- _Dokumen_:
Meredam Risiko Penolakan PLTS Terapung untuk Transisi Energi Berkeadilan

Robby Irfany Maqoma Penulis

11 Juli 2025

total-read

7

5 Menit membaca

Meredam Risiko Penolakan PLTS Terapung untuk Transisi Energi Berkeadilan

Kredit foto: PLN

 

Indonesia punya potensi pembangkit listrik tenaga surya (PLTS) terapung besar hingga 89 gigawatt (GW) yang tersebar di berbagai wilayah, seperti Jawa-Bali, Sumatera, Kalimantan, Sulawesi, Maluku, dan Nusa Tenggara. PLTS terapung adalah pembangkit listrik yang diletakkan di atas permukaan air danau, waduk, maupun laut. 

 

Potensi PLTS terapung tersebut sangat penting untuk transisi energi Indonesia. Saat ini, PT PLN (Persero) berencana mengembangkan proyek PLTS terapung di Saguling dan Jatiluhur di Jawa Barat, Karangkates di Jawa Timur, dan Kedung Ombo di Jawa Tengah dalam Rencana Usaha Penyediaan Tenaga Listrik (PLTS). Proyek serupa juga tengah berjalan di Danau Singkarak, Sumatra Barat.

(Serangkaian catatan)
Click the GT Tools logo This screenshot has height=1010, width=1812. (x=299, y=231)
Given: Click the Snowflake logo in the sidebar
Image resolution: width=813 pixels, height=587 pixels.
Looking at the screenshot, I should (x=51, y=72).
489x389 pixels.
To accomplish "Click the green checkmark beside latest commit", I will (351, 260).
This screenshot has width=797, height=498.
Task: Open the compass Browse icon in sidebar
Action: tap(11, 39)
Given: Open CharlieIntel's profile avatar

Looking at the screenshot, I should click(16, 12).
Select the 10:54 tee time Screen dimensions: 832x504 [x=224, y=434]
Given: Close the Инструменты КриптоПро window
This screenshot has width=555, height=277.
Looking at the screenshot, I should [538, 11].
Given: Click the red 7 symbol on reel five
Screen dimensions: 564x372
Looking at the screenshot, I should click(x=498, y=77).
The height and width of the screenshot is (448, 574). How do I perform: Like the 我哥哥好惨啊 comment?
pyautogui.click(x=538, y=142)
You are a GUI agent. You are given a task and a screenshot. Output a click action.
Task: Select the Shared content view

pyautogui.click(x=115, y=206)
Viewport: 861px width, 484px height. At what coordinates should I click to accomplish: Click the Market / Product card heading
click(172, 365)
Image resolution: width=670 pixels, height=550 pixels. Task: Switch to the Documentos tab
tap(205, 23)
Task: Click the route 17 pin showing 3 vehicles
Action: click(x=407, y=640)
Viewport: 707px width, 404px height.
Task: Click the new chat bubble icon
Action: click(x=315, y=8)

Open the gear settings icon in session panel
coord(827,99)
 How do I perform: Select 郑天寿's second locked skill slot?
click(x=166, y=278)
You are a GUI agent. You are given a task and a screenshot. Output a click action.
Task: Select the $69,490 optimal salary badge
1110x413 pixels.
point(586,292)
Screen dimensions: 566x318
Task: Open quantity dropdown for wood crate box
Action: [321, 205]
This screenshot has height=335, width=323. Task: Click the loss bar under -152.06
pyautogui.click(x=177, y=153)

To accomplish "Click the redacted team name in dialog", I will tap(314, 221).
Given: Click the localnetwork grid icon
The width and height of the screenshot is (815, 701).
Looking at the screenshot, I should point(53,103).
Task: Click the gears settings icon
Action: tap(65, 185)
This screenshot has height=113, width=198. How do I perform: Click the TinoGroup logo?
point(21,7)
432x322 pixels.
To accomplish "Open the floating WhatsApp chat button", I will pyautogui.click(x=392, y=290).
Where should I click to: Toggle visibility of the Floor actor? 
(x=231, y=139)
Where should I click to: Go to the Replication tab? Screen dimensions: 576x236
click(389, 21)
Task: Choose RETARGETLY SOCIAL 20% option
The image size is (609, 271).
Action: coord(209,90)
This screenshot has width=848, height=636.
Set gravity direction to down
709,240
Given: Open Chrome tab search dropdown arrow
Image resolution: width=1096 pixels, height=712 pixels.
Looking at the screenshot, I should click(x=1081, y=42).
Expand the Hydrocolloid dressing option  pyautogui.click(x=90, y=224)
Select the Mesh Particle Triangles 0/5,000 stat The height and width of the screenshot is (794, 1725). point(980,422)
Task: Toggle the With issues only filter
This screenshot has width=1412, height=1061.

- _Permintaan_:
Sunting bagian artikel tentang PLTS terapung yang diawali kata-kata "Indonesia punya potensi" dan diakhiri "Singkarak, Sumatra Barat.". Tuliskan kembali bagian itu dengan "waduk" diganti menjadi "bendungan".

- _Hasil Latihan_:
Indonesia punya potensi pembangkit listrik tenaga surya (PLTS) terapung besar hingga 89 gigawatt (GW) yang tersebar di berbagai wilayah, seperti Jawa-Bali, Sumatera, Kalimantan, Sulawesi, Maluku, dan Nusa Tenggara. PLTS terapung adalah pembangkit listrik yang diletakkan di atas permukaan air danau, bendungan, maupun laut. 

 

Potensi PLTS terapung tersebut sangat penting untuk transisi energi Indonesia. Saat ini, PT PLN (Persero) berencana mengembangkan proyek PLTS terapung di Saguling dan Jatiluhur di Jawa Barat, Karangkates di Jawa Timur, dan Kedung Ombo di Jawa Tengah dalam Rencana Usaha Penyediaan Tenaga Listrik (PLTS). Proyek serupa juga tengah berjalan di Danau Singkarak, Sumatra Barat.